The Shenandoah Valley region of Virginia and parts of West Virginia is home to a long-established German-American community dating back to the 17th century. The earliest German settlers to Shenandoah, sometimes known as the Shenandoah Deitsch or the Valley Dutch, were Pennsylvania Dutch migrants who arrived from southeastern Pennsylvania. These German settlers travelled southward along the Great Wagon Road. The Pennsylvania Dutch are the descendants of German, Swiss, and Alsatian Protestants who began settling in Pennsylvania during the 1600s. These German refugees had fled the Rhineland-Palatinate region of southwestern Germany due to religious and political persecution during repeated invasions by French troops. From the colonial period to the early 1900s, people of Germanic heritage formed the social and economic backbone of the Shenandoah Valley. The majority of German settlers in the valley belonged to Anabaptist denominations such as the Mennonites, the Dunkers (now known as the Brethren), and others. Smaller numbers were German Catholics or German Jews. The earliest European settlers of the Shenandoah Valley were the Germans, who mostly settled in the northern portions of the valley, and the Scotch-Irish who mostly settled in the southern portions of the valley. The German language was commonly spoken in Shenandoah until World War I when anti-German sentiment resulted in many German-Americans abandoning their language and customs in order to assimilate into the cultural mainstream. 
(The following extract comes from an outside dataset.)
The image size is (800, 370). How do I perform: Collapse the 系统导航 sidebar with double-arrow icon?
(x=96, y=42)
The German contribution to the culture of the Shenandoah Valley has been substantial, with Germans popularizing Pennsylvania Dutch cuisine and shape note singing. Because white Southerners are often of English and Scotch-Irish ancestry, German-Americans have given the area some ethnic diversity, "a characteristic more Pennsylvanian then Virginian". While the valley is geographically Southern, the German contribution from the Mid-Atlantic has "made it appear Northern." In the 21st century, the Shenandoah Valley and Harrisonburg in particular have become known as a haven for refugees, with Mennonites and the Church of the Brethren playing a prominent role in helping resettle migrants from Latin America and elsewhere. The Mennonites and the Brethren have played an active role due to their denominational emphasis on pacifism and social justice, along with the Mennonite and Brethren history of being refugees from religious persecution in Europe. Current immigration of Latinos from the Caribbean, Central and South America is further diversifying the valley's culture.

History
In 1727, Adam Miller became the first white settler in the Shenandoah Valley. Miller was a Mennonite born in Schriesheim, Germany, who immigrated to Lancaster County, Pennsylvania in 1724 and on to the Shenandoah Valley three years later.
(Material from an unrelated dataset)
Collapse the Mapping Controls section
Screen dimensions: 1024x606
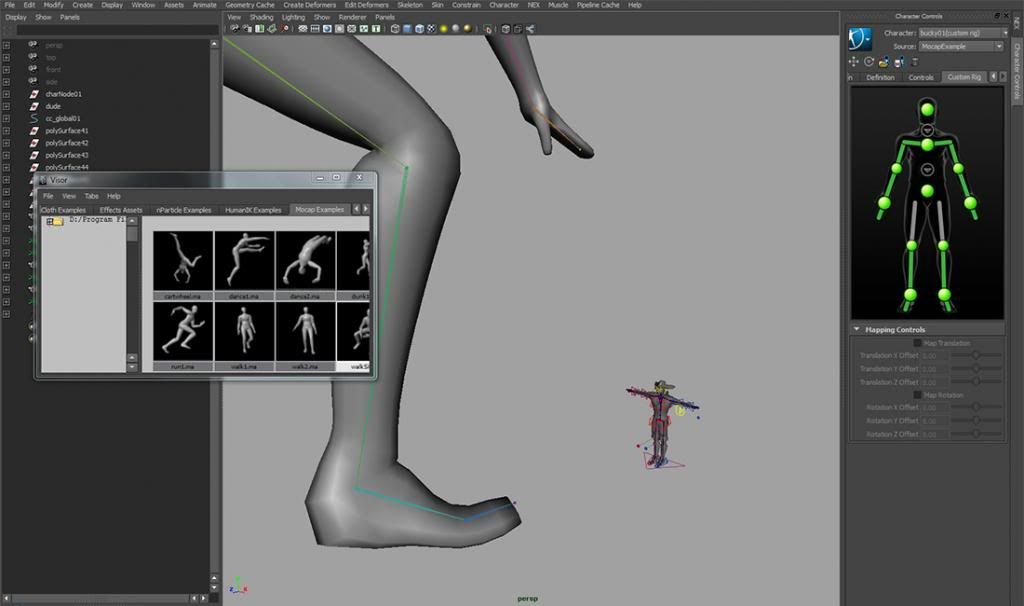click(x=857, y=329)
Mass German migration to the Shenandoah Valley and Northern Virginia began soon after 1725. While most Germans came from Pennsylvania (as well as New Jersey and New York), some migrated directly from the Old Country. This was the case with the colonies of Germanna and Germantown, as well as  several Swiss groups.

Slavery
Due to both economic reasons and Anabaptist objections to slavery, the German settlers in the Central Shenandoah Valley owned fewer slaves than average for white Virginians and white Southerners, and consequently the area has historically had a smaller African-American population than many other regions of the South. During the 1840s, 11% of Rockingham County's population were enslaved people; by comparison, 57% of the four adjacent counties to the east of the Blue Ridge Mountains were enslaved people. However, all white residents of the Shenandoah Valley were economically connected to slavery. White-owned farms in the Shenandoah Valley typically owned none, one, or several enslaved people. Large plantations employing many enslaved people also existed in the Shenandoah Valley. According to the National Park Service, the culture of the Shenandoah Valley was "part of a system of race-based slavery" and white residents of the Valley "used racism, violence, and fear to maintain it." Major Isaac Hite Jr., the grandson of the early German pioneer Jost Hite, became the owner of 15 enslaved people when he married Nelly Madison in 1783. Nelly's father James Madison Sr. gifted the couple the slaves as a wedding present. Isaac and Nelly lived together on the Belle Grove Plantation, owning 103 slaves by the 1810 census. Enslaved labor at Belle Grove Plantation was used for farming, as well as for a blacksmith shop, gristmill, sawmill, distillery, lime kiln, and quarry.

According to the historian Nancy Sorrells, the "lower number of slaves in the Shenandoah Valley before the Civil War has fostered the idea that slavery there was different or more benevolent", a claim she regards as false. According to Sorrells, 1 in 5 residents of Augusta County was a slave in 1861. Sorrells presented a program called "Slavery and its Aftermath in the Upper Valley" at the Augusta County Historical Society in 2015 explaining that "while there were some differences, slavery in the Valley was no less horrific or entwined in the culture than in any other slave society."

Demographics
By 1790, 28% of white residents living between Strasburg and Harrisonburg were German-Americans. A leader of these Germans, Jost Hite, had been granted 100,000 acres and he resold smaller family plots of between 100-500 acres to local German settlers.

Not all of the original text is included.